O secretário de Defesa Social assegurou eficácia nos treinamentos dos guardas, que passam por atualizações constantemente. "A Polícia Federal nos obriga a promover uma reciclagem de 40 horas anuais a todos os integrantes. Aproveitamos esse período para intensificar o ensino de outras disciplinas, como Direito Penal. Posso dizer que eles estão aptos a portar uma arma para defender a população", completou Kuceki.
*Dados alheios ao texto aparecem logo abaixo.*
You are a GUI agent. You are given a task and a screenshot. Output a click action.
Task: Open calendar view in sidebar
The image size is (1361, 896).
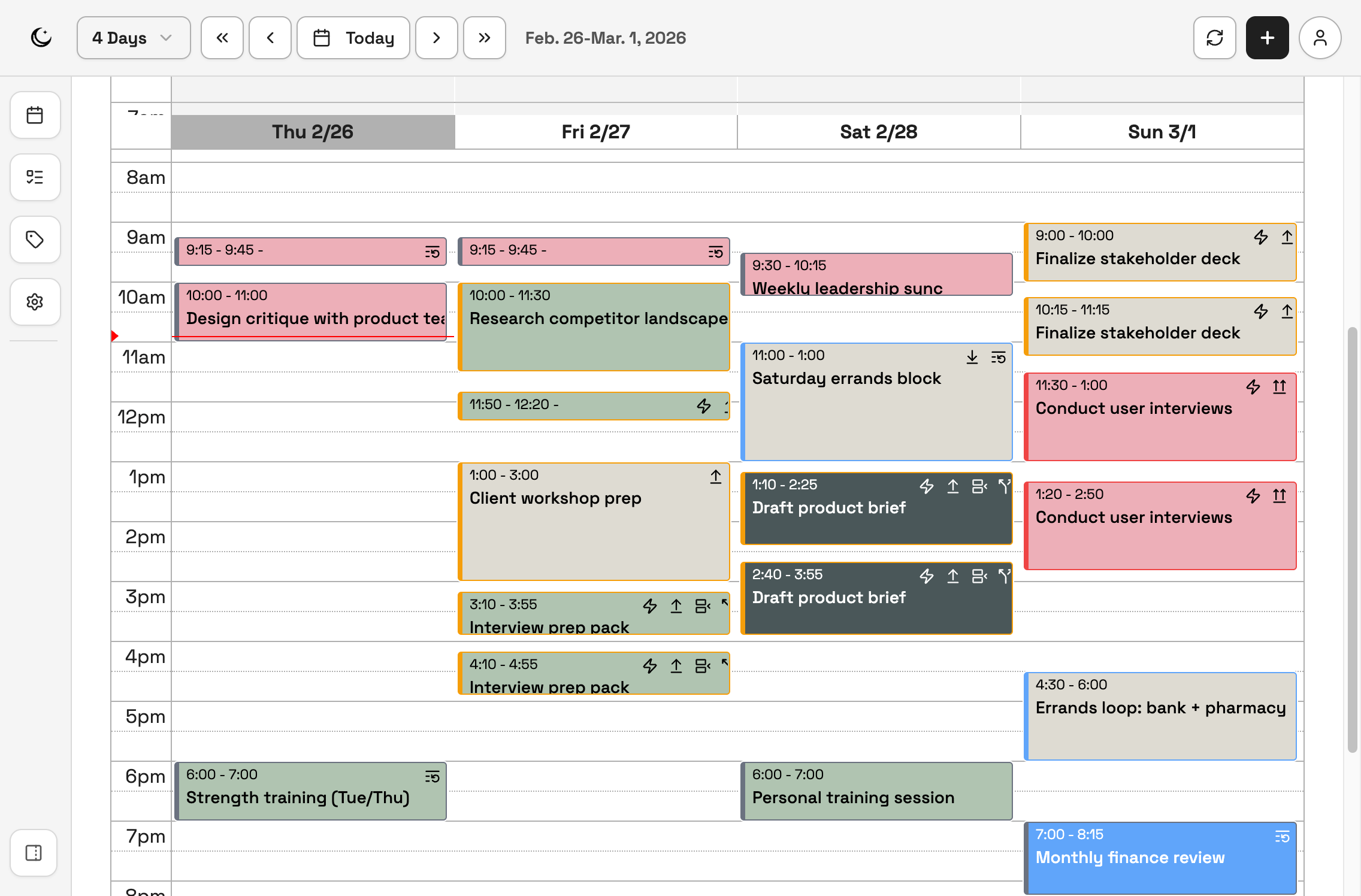[35, 115]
Para o representante do Centro de Direitos Humanos, Carlos Santana, a discussão sobre o tema necessita de aprofundamento. "Isso me traz preocupação e medo pelas estatísticas", comentou. Desde a autorização para o porte de arma, em dezembro de 2015, foram duas mortes envolvendo guardas municipais em serviço. Santana ainda sugere a criação de grupo especial dentro da Guarda para utilização das armas em determinadas ocorrências.
No caso do último fim de semana, os servidores alegam que o rapaz já estava baleado, quando as viaturas estacionaram no jardim Porto Seguro para atender uma ocorrência de perturbação de sossego. Quem participava da festa contesta a versão, afirmando que o disparo teria acontecido quando todos foram abordados. A morte de Matheus é alvo de inquérito ainda em trâmite na Delegacia de Homicídios.
HISTÓRICO
O primeiro caso ocorreu com o ex-guarda municipal Ricardo Felippe, já expulso da organização. Em abril de 2017, ele, mesmo de folga, matou a sócia da ex-companheira, o filho e o pai de outra ex-namorada. No ataque, outras duas pessoas, incluindo um senhor de 80 anos, ficaram feridas.
O segundo caso foi registrado em novembro do ano passado, quando um guarda atirou em José Vilmo Silvestre da Silva, 40 anos, depois de uma confusão na UPA (Unidade de Pronto Atendimento) do Jardim Sabará, zona oeste.
O delegado responsável pelas investigações, Ricardo Jorge, compreendeu que o agente agiu em legítima defesa, e por isso pediu o arquivamento do inquérito. A conclusão ainda está sob análise do Ministério Público e da Justiça. O guarda não foi detido.